§ **Page**
● ● ●

Open unknownbrackets opened 6 years ago
It's a shame GL_AMD_depth_clamp_separate is not more widely supported outside AMD. It seems like that would allow this to work perfectly. It seems like desktop GL 3.2+ clamping works the same as Vulkan.
I'm not sure if we could use a separate varying for depth - maybe it's an option but wouldn't that deform triangles AND break early z tests?
-[Unknown]
Added note above that Driver 76 is affected by this: it uses minz=00000, maxz=0012c, depth clamp=on.
We could change the heuristic to gstate.getDepthRangeMin() == 0 && gstate.getDepthRangeMax() == 65535
which would at least help that game, but probably trading bugs in other games (might be a good trade, not sure.)
OpenGL draws it wrong too, but because it doesn't even really handle minz/maxz at all (skips "accurate depth".) If we used depth clamping on desktop GL3+, it would have this same bug.
-[Unknown]
I guess the Right Way to implement this is using a geometry shader. It should happen before clipping, so we can clamp and let the rest be clipped. This of course wouldn't work on anything below ES 3.1, or in most cases ES 3.2.
In theory, we could generate up to 64 triangles per input. And more devices support geometry shaders than depth clamping, as far as I can tell...
The other benefit is, we could implement culling here, which might work more consistently..
-[Unknown]
I'm back with more Pursuit Force issues :wink: This time it only happens in D3D11 and Vulkan so I'm pretty sure this is the right issue to report that.
First of all, take a look at these gifs:
I'm holding the stick down and at the 23th frame, part of the helicopter (I'm assuming) covers the whole scene (minus the HUD).
GE dump: UCES00019.ppdmp at 0x09799B7C (1109/1348)
P.S. I can move this to #11216 if you want.
Edit: Welp, I reread the thread and it seems to be this again. Something between 06340bfa9..025e478d2 happend which fixed the yellow roadblock (and most importantly the Lost the Vulkan device! error) but did not fix this unfortunately.
@unknownbrackets FYI, the purposed workaround does fix my issue as well. Can we get that into master until a proper fix is created?
Edit: Just checked master, it's already done but with an OR instead? Why's that?
https://github.com/hrydgard/ppsspp/blob/a9302c49f0cd3edb03996bd6d9467a6dbc31c430/GPU/Vulkan/StateMappingVulkan.cpp#L264
Well, &&
and ||
are both wrong, it's just a question of which is wrong in more cases. Since you're trying to fix a specific issue, it's obvious there are cases where the ||
is wrong, but won't know where the &&
is wrong without testing it out in a bunch of games.
I think if we changed master to &&
, there are some games which would show a black screen instead of videos, have triangle cutouts in some scenes with missing background parts, etc. But I'm not sure the extent of problems it would cause.
To state it more clearly:
||
means, if we need to clamp either side, do it. It views clamping as the less risky operation.&&
means, only clamp if both sides need it. It views clamping as the more risky operation.The danger of not clamping something that needs to be clamped is that it won't be drawn or parts of it will not be. This could be missing UI elements, videos, objects, parts of scenery, etc. That's the danger of &&
.
The danger of clamping incorrectly (the danger of ||
) is that objects may be deformed. For example, if I'm drawing a tree, it may be squashed or something if it's clamped incorrectly. But they may also cover the screen like in your example. It's because the wrong side is being clamped too.

● ● ●

§ **Required work**
1. According to the depth clamping thread, what minz, maxz, and depth clamp values does Driver 76 use?
2. Write the next reply in the depth clamping thread, following on from its final comment.

● ● ●

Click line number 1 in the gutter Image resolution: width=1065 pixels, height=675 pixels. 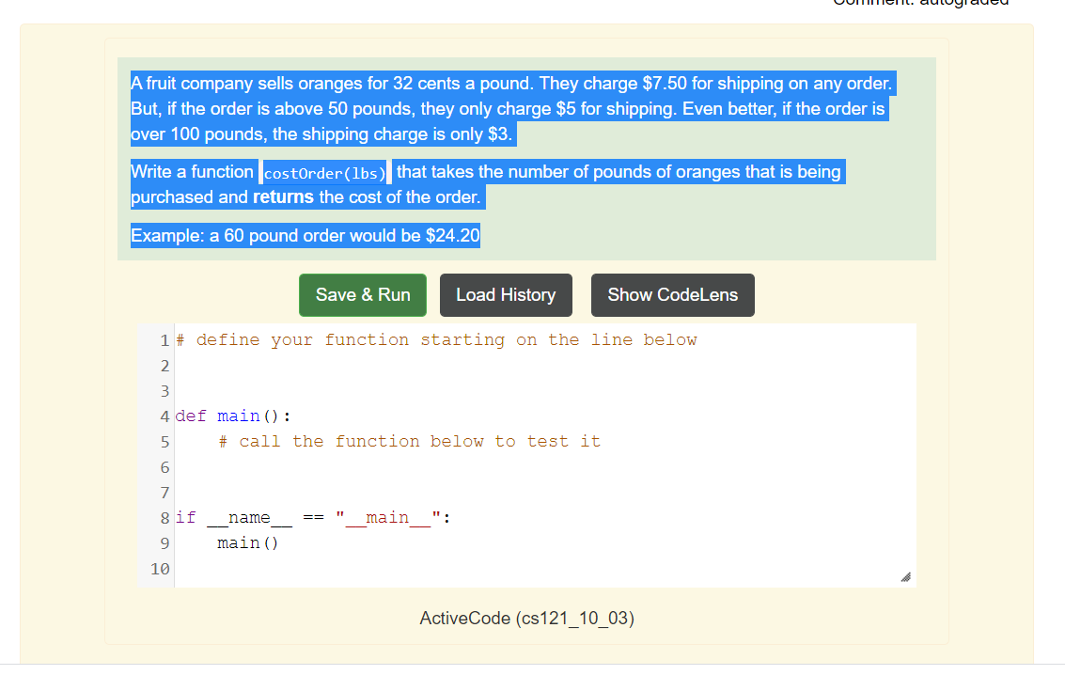164,339
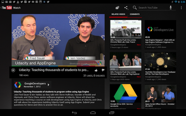Open the Google Drive SDK video
The width and height of the screenshot is (186, 116).
[125, 94]
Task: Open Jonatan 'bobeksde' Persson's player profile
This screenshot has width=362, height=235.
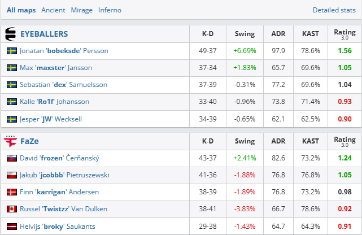Action: (64, 51)
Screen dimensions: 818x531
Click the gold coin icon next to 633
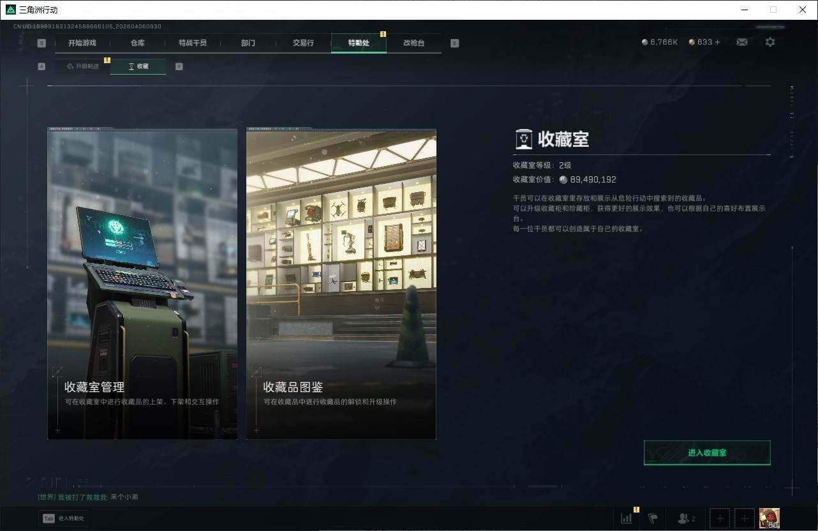[691, 42]
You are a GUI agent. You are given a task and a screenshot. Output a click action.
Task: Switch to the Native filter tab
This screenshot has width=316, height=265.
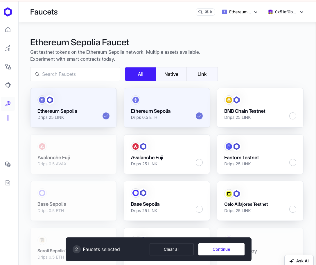coord(171,74)
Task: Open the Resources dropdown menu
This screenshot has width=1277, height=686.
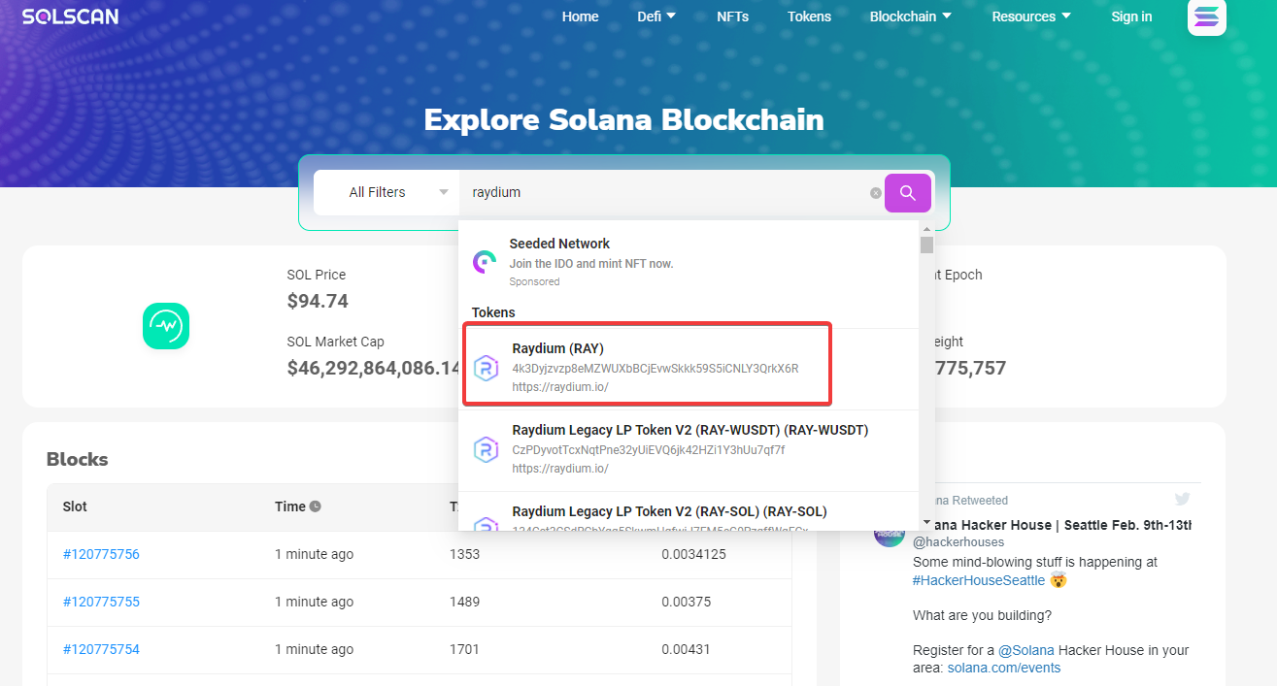Action: 1031,16
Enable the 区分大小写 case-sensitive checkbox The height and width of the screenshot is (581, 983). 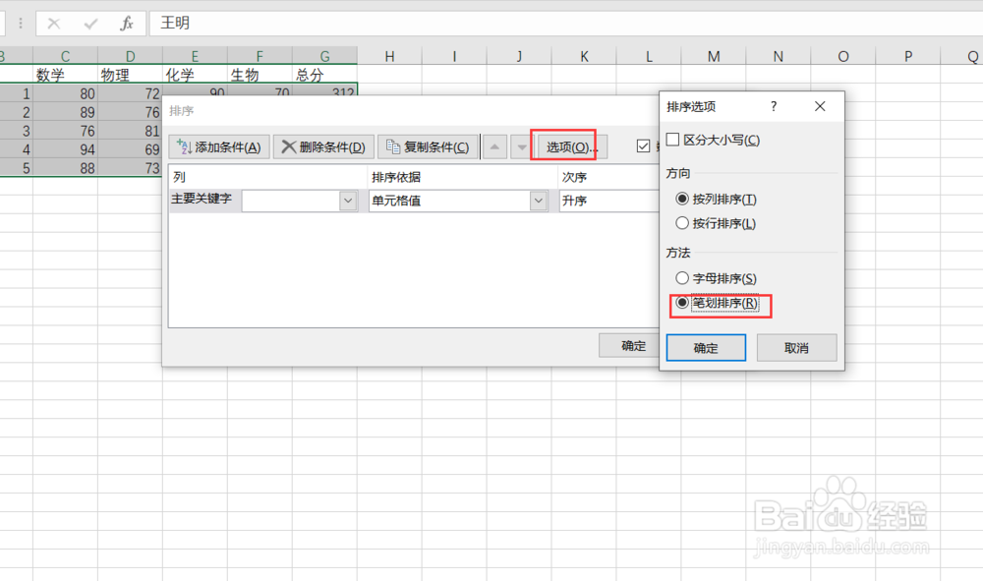(x=673, y=139)
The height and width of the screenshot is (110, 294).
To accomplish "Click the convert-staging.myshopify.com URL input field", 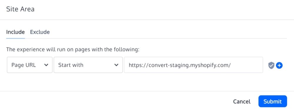I will (x=193, y=65).
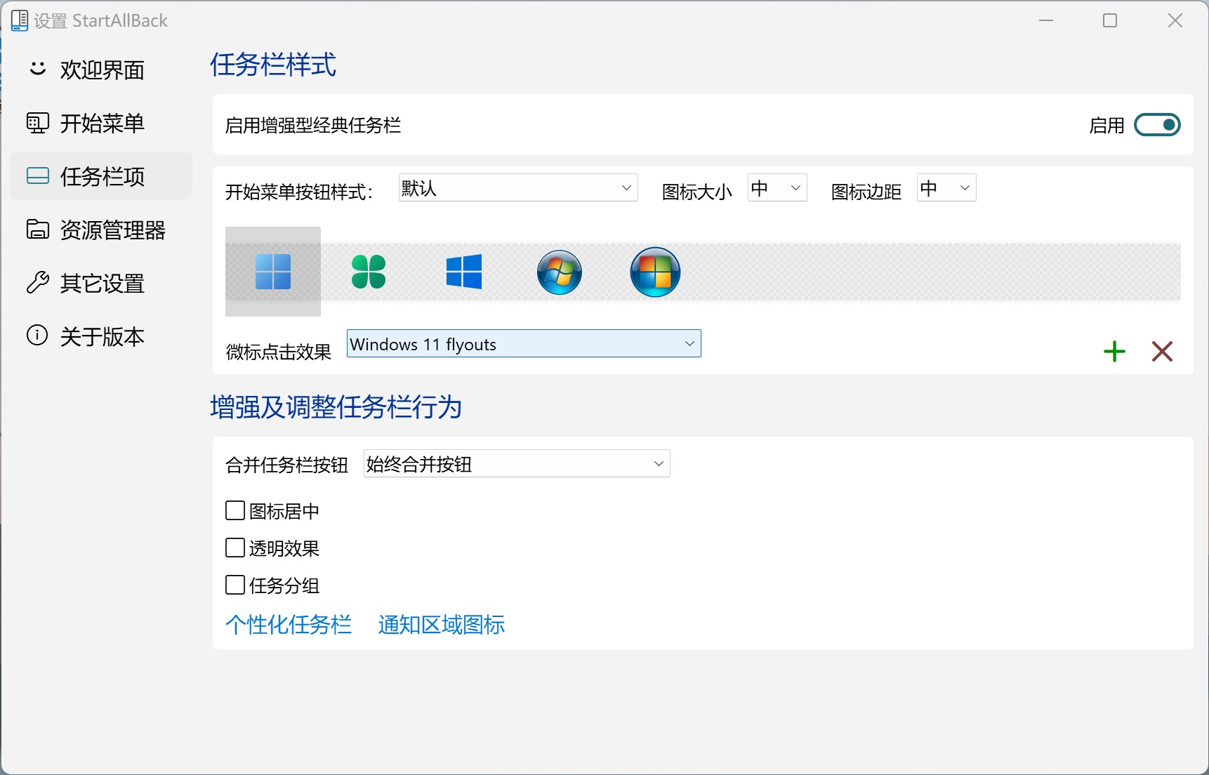
Task: Expand the 图标大小 dropdown
Action: click(x=777, y=188)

● ● ●

§ **Answers by task**
1. Driver 76 uses minz=00000, maxz=0012c, and depth clamp=on.

2.
I think the only way to not be wrong is a geometry shader as mentioned above. That would do the clamping manually, working around Vulkan's lack of support.
-[Unknown]
I'm not sure, but possibly https://github.com/KhronosGroup/Vulkan-Docs/blob/master/appendices/VK_EXT_depth_range_unrestricted.txt would let us do more of this in the fragment shader instead. It's unfortunately less widely supported than geometry shaders.
Geometry shader support is actually appearing on many recent mobile devices (and nearly all desktop devices), so might finally be worth implementing a path for that. I think we are seldomly vertex limited so even though geometry shaders are known to be pretty slow it might be okay.
EDIT: I missed that you already posted this above unknown! Had completely forgot about it. Still, a good reminder!
It would in fact not deform triangles I believe, though yes of course, early z test breaks.
Old post:
I was recently made aware of the following trick, which lets us arbitrarily emulate clamping on any hardware that can write to Z in the fragment shader, which is pretty much everything we support,
https://stackoverflow.com/questions/5960757/how-to-emulate-gl-depth-clamp-nv
Since you say you're using OpenGL ES, but also mentioned trying to clamp gl_FragDepth, I'm assuming you're using OpenGL ES 2.0, so here's a shader trick: You can emulate ARB_depth_clamp by using a separate varying for the z-component. Vertex Shader:
varying float z;
void main()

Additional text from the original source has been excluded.